GOAL OF THE EXERCISE: Copy the entries word for word, from the line containing "Task: Delete log" through the end of the entries, without the pictures.

RECORDS SUPPLIED:
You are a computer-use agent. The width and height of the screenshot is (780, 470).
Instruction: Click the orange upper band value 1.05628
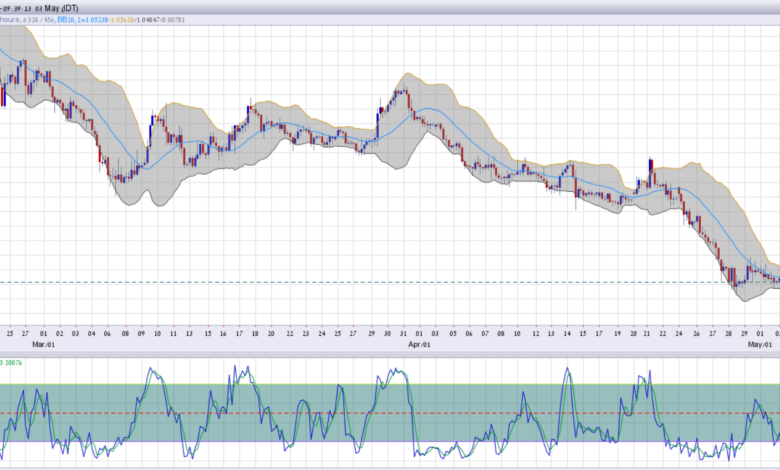point(121,20)
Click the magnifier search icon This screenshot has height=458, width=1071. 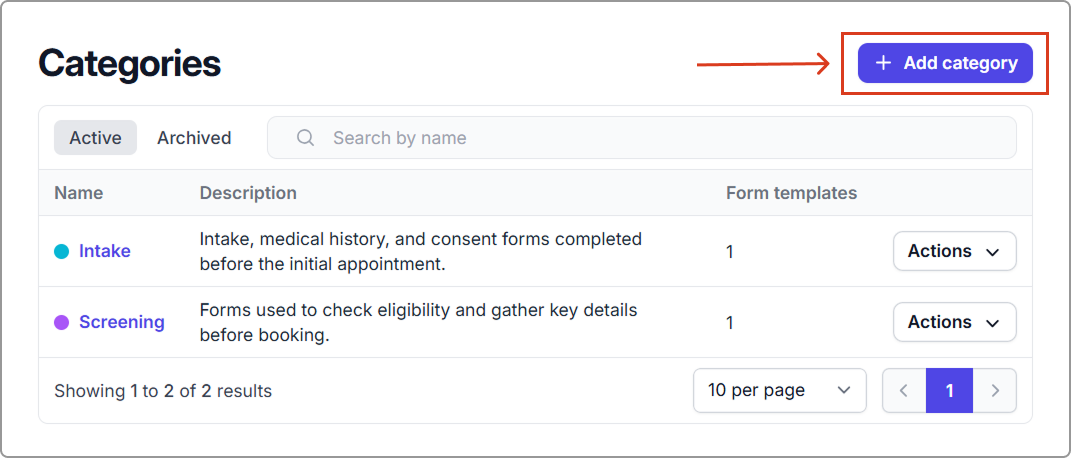(306, 138)
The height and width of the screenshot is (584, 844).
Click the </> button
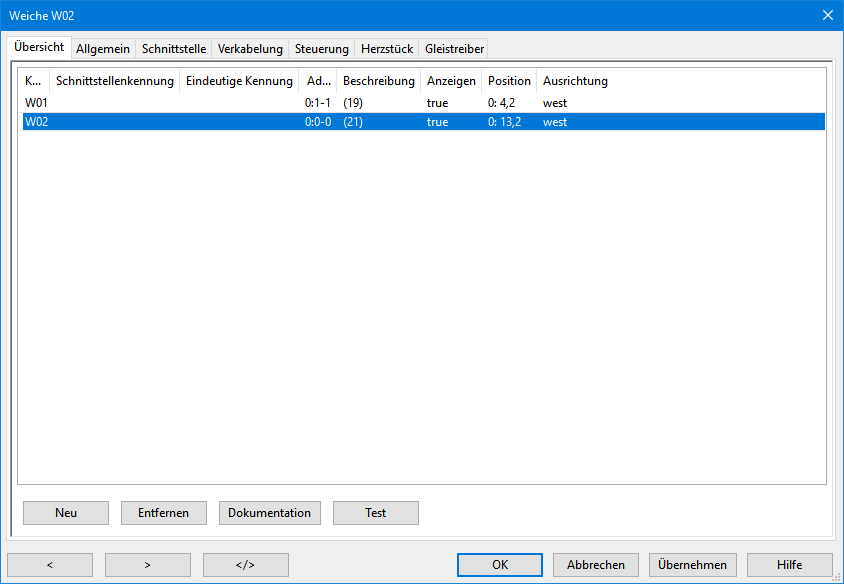coord(245,565)
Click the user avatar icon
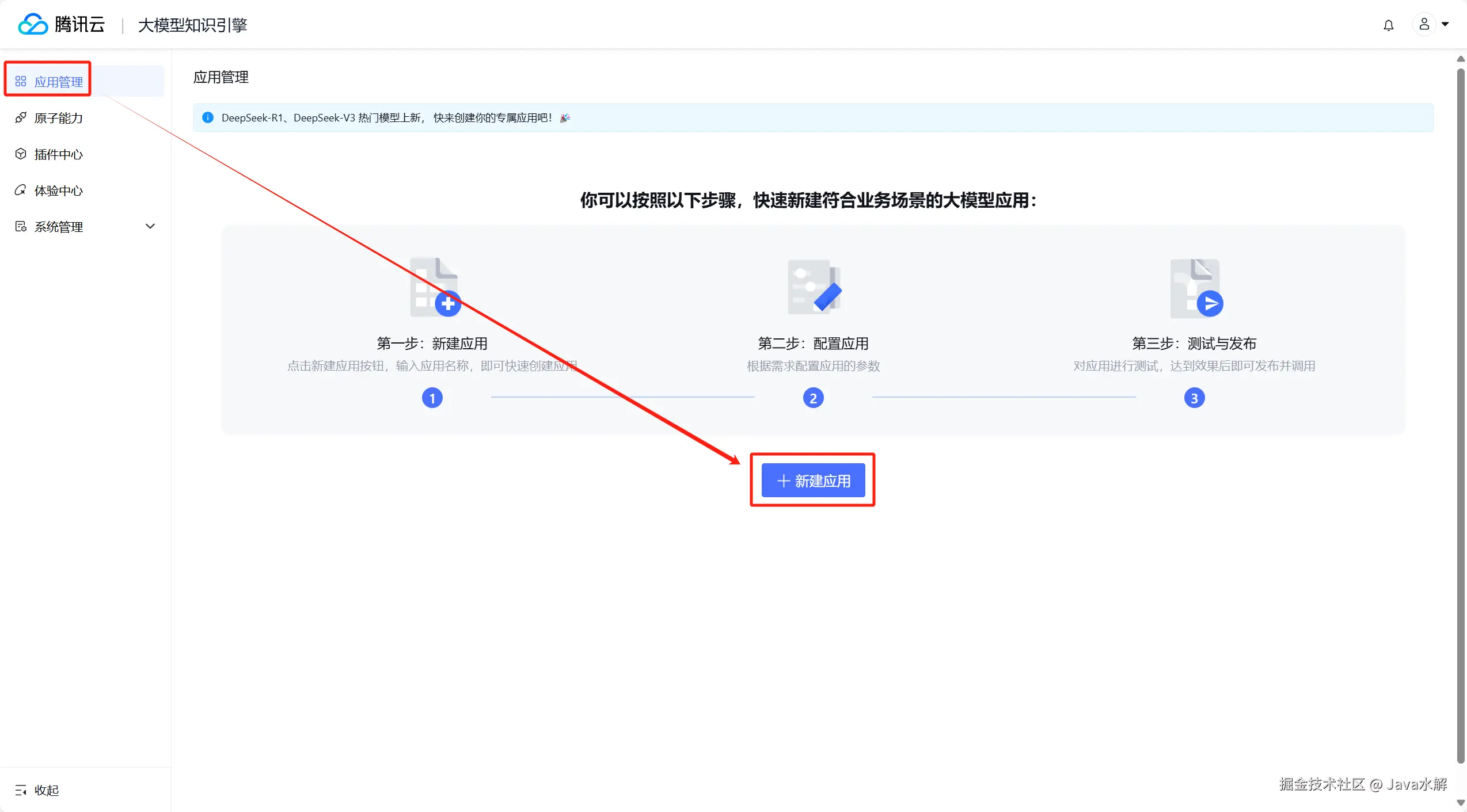This screenshot has width=1467, height=812. (1424, 24)
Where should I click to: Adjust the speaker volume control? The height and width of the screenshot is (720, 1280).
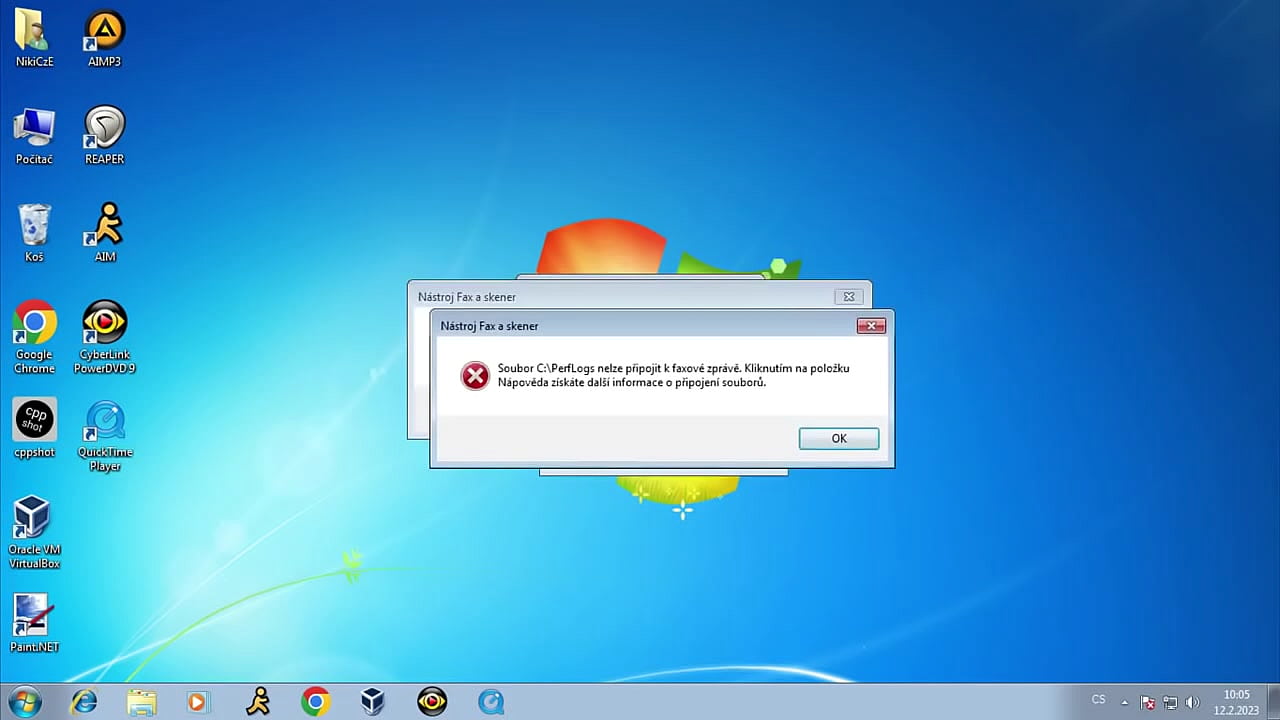point(1193,701)

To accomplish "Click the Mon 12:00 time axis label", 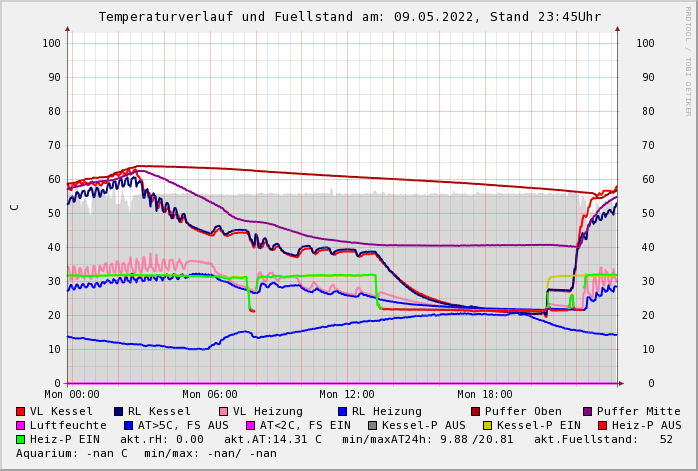I will tap(347, 395).
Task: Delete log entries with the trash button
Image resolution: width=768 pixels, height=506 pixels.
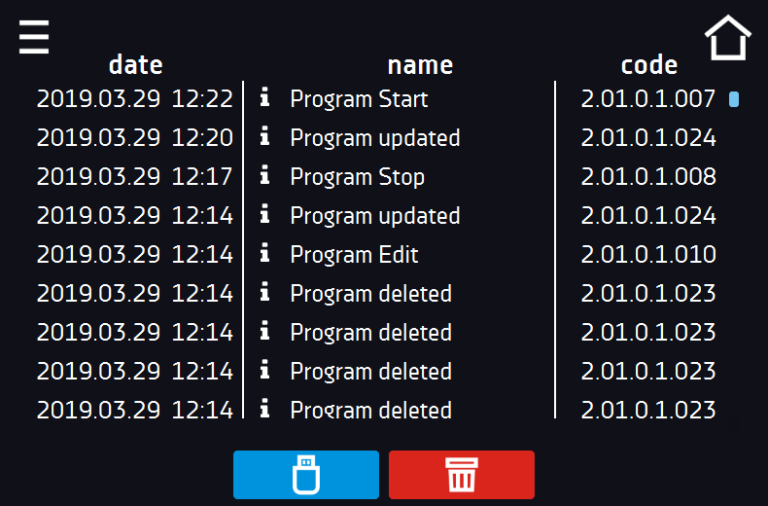Action: tap(461, 475)
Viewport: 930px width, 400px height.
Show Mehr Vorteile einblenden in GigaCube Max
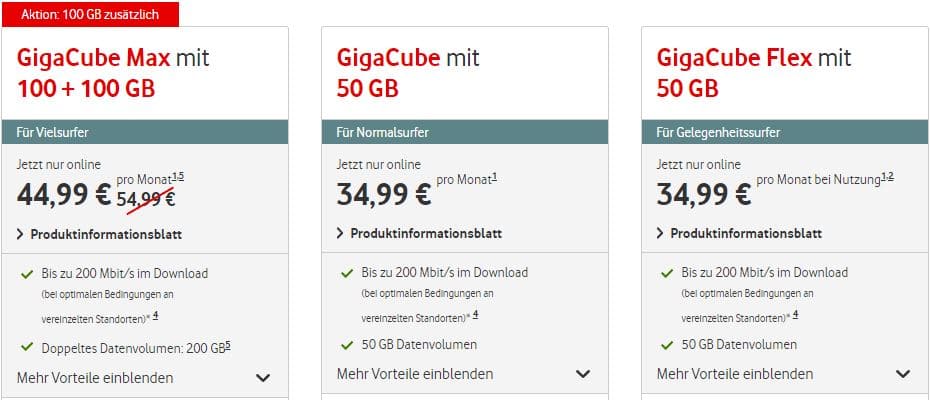coord(95,378)
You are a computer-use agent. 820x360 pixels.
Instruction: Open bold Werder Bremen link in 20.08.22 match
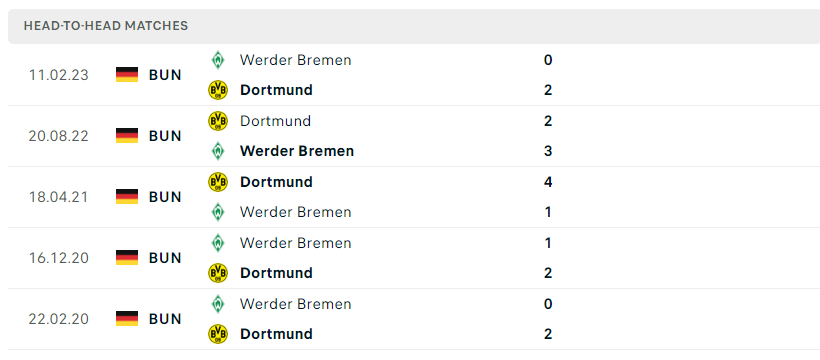pyautogui.click(x=297, y=151)
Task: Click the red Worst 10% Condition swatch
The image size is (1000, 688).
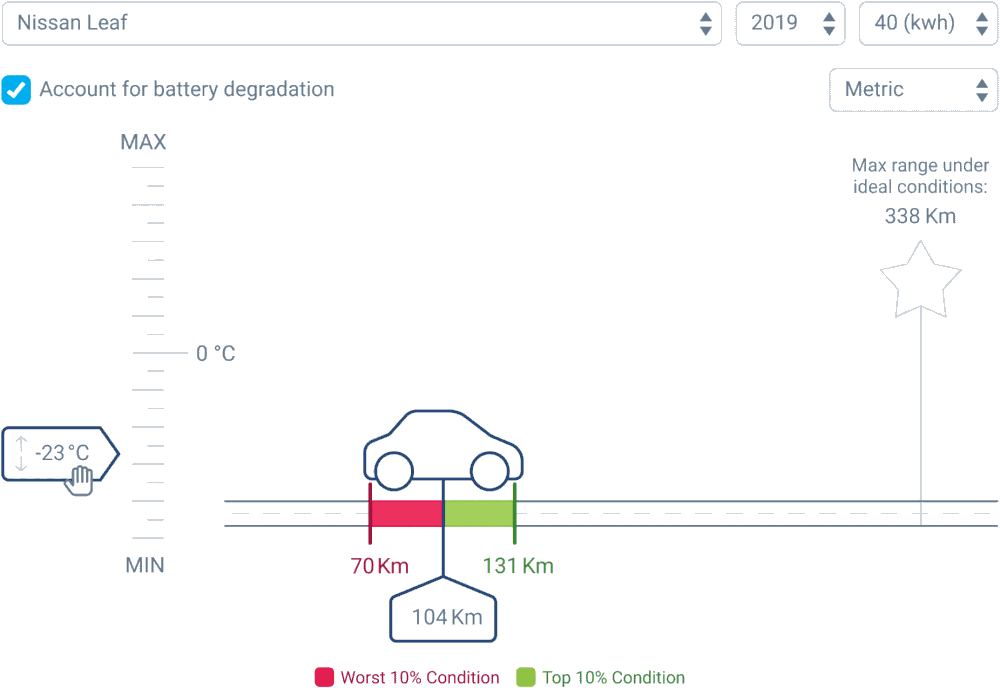Action: (323, 677)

THE REPLY:
Task: Delete log entries with the trash button
Image resolution: width=768 pixels, height=506 pixels.
Action: tap(461, 475)
Viewport: 930px width, 400px height.
Show Mehr Vorteile einblenden in GigaCube Max
coord(95,378)
You are a computer-use agent. 820x360 pixels.
Instruction: Open bold Werder Bremen link in 20.08.22 match
pyautogui.click(x=297, y=151)
Task: Click the red Worst 10% Condition swatch
The image size is (1000, 688).
Action: (323, 677)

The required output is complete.